Serait-ce devenu une obsession ? Il y a vingt ans, le réalisateur italien Marco Bellocchio s’intéressait, dans Buongiorno, notte, au parcours d’une terroriste des Brigades rouges impliquée dans l’enlèvement et la séquestration d’Aldo Moro. En 1978, ce président de la Démocratie chrétienne, artisan d’une alliance inédite entre son parti et les communistes, avait été kidnappé par les activistes d’extrême gauche pendant cinquante-cinq jours, avant d’être assassiné. Mais il fallait bien un format sériel pour s’atteler pleinement à cette affaire qui a bouleversé l’Italie et dit tant du rapport complexe que le pays entretient à la politique.
Esterno notte, diffusée sur Arte jusqu’à début juillet, propose le contrechamp du film et en élargit la focale. Buongiorno, notte était circonscrit au lieu de séquestration d’Aldo Moro et au quotidien d’une activiste.
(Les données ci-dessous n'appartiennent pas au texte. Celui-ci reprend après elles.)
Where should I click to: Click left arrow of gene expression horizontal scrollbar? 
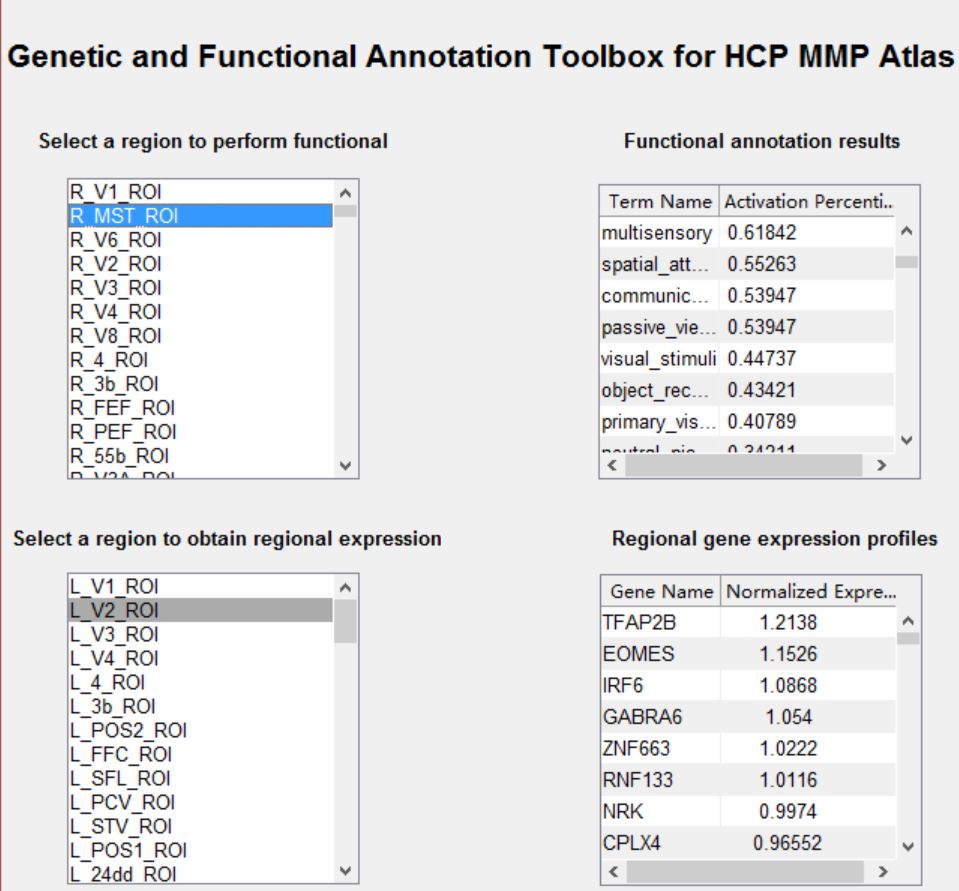tap(612, 873)
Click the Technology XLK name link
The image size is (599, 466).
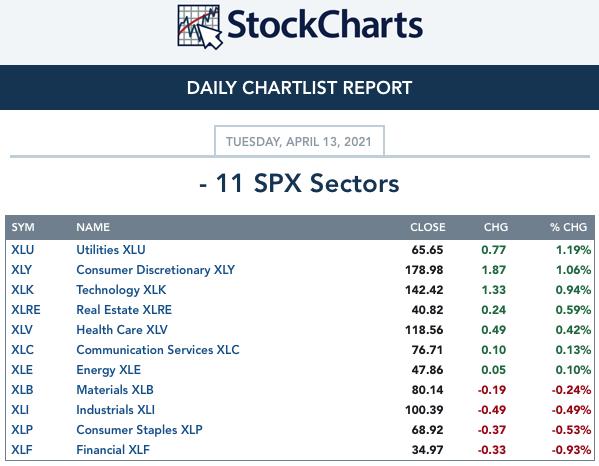pyautogui.click(x=121, y=290)
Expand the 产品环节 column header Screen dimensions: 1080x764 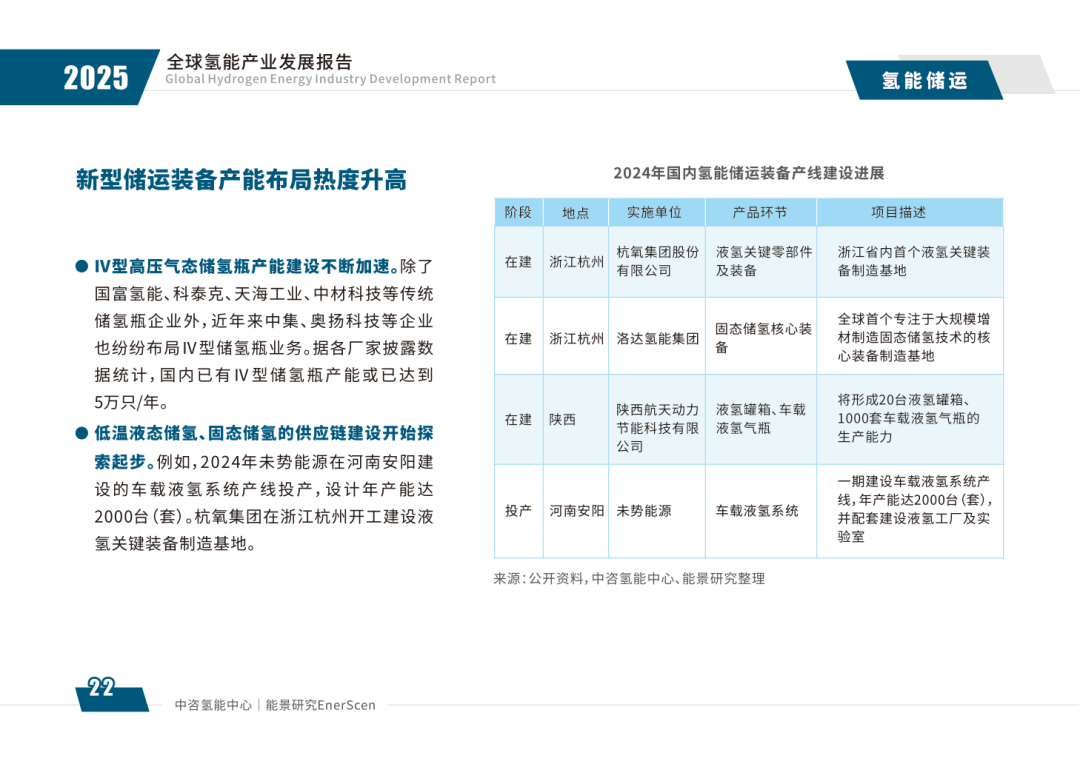(x=762, y=211)
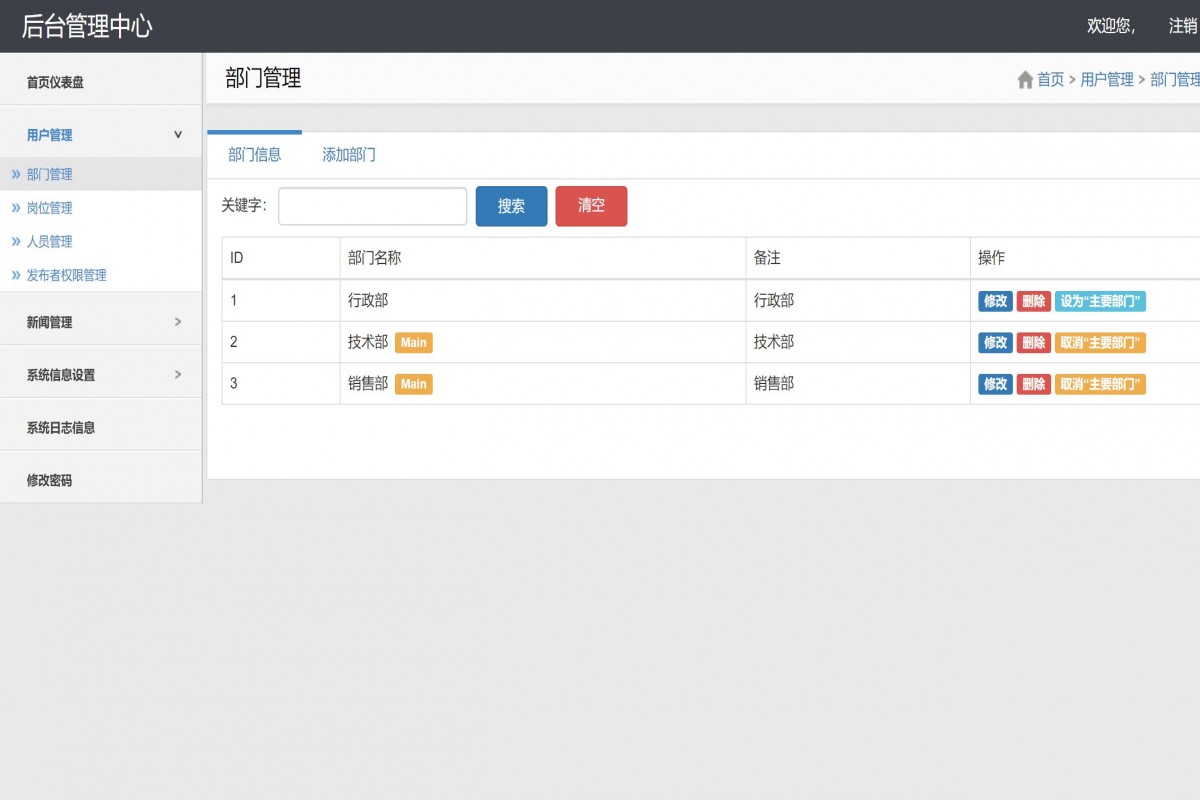Switch to the 添加部门 tab
1200x800 pixels.
coord(349,153)
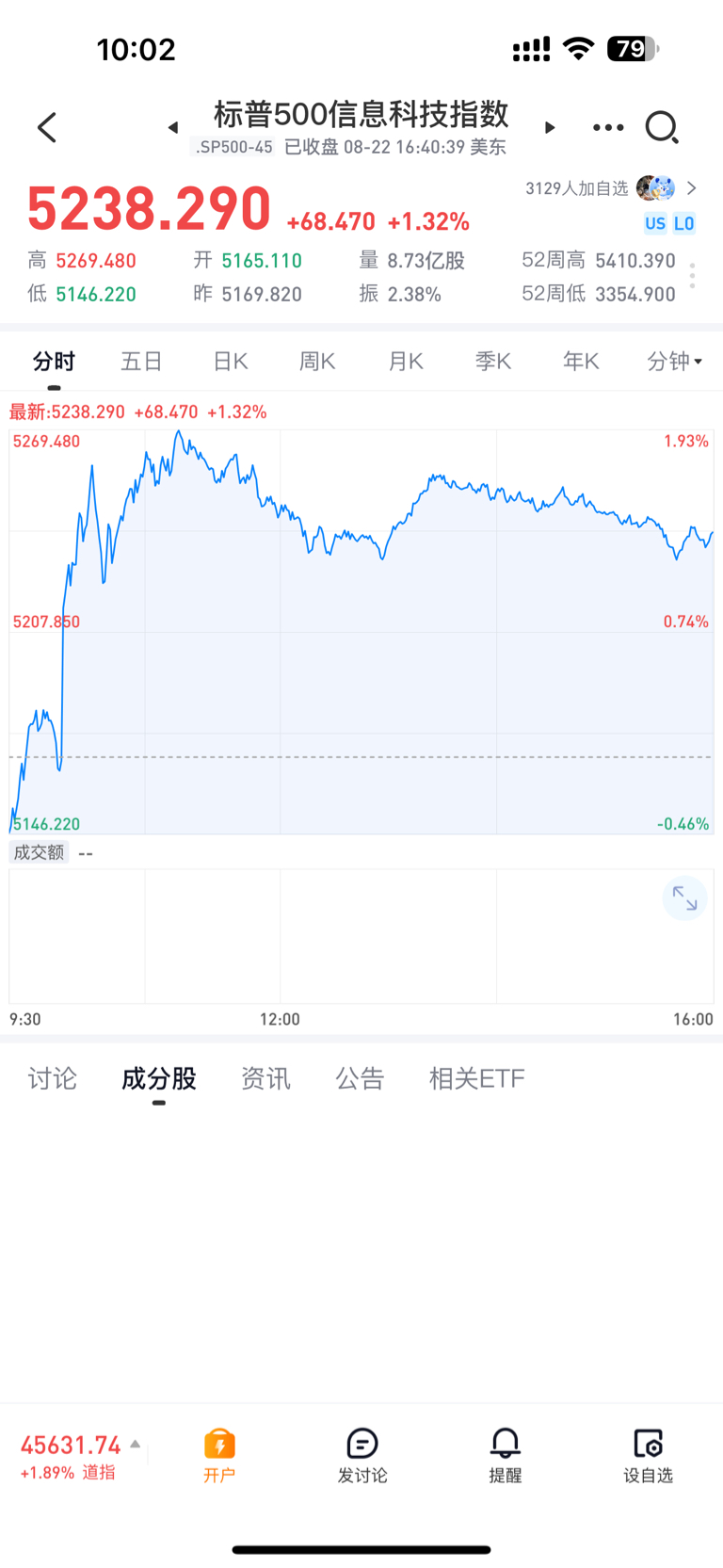Open the 资讯 news tab
723x1568 pixels.
(x=265, y=1078)
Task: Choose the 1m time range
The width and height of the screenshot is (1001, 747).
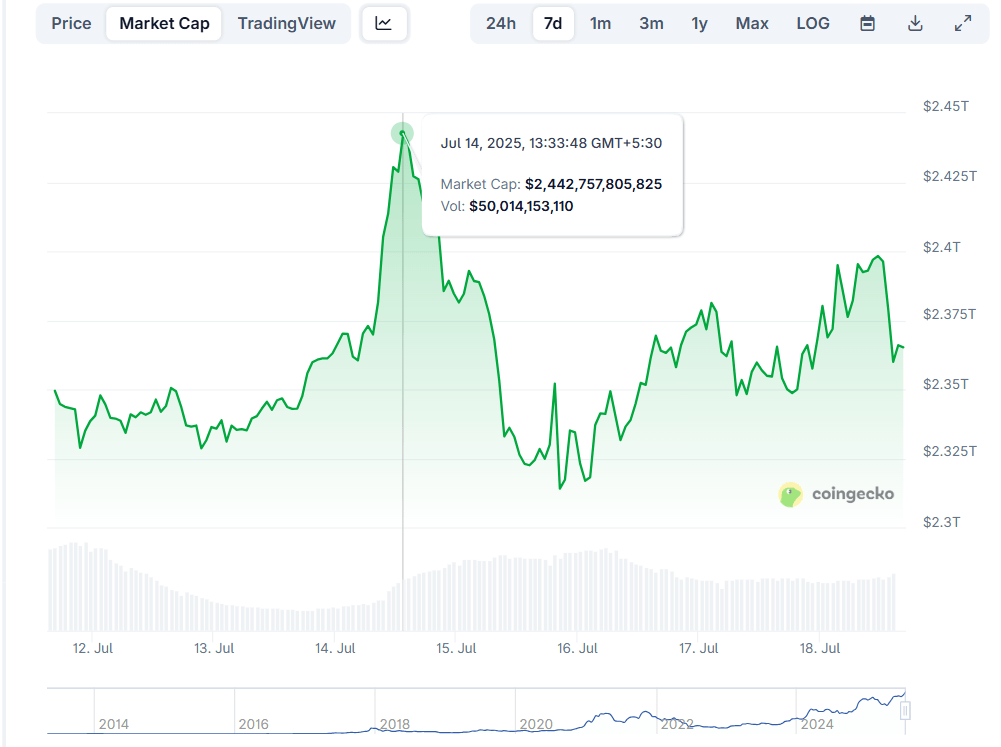Action: [x=600, y=23]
En six épisodes, la série suit les mêmes événements selon les points de vue du ministre de l’Intérieur de l’époque, d’une terroriste, de la femme de Moro et de son grand ami, le pape Paul VI (Toni Servillo). Sur ce procédé à la Rashōmon, Marco Bellocchio embrasse les codes de la tragédie, monologues introspectifs, fatalité qui s’abat sur les personnages et lyrisme d’un requiem de Verdi à l’appui.
Le cinéaste s’autorise des libertés avec l’histoire et des pas de côté vers le grotesque, faisant des anciens alliés de Moro des pantins prêts à sombrer dans la folie. Se dessine alors un regard désabusé sur la politique italienne. Sans cynisme, en témoigne son Aldo Moro (remarquablement interprété par Fabrizio Gifuni), allégorie de la dignité. Mais Bellocchio fait de cette affaire, somme de trahisons et de renoncements, à la fois le symbole et le point de départ d’une incapacité du pouvoir, à laquelle ne répond que l’impuissance des rêves révolutionnaires.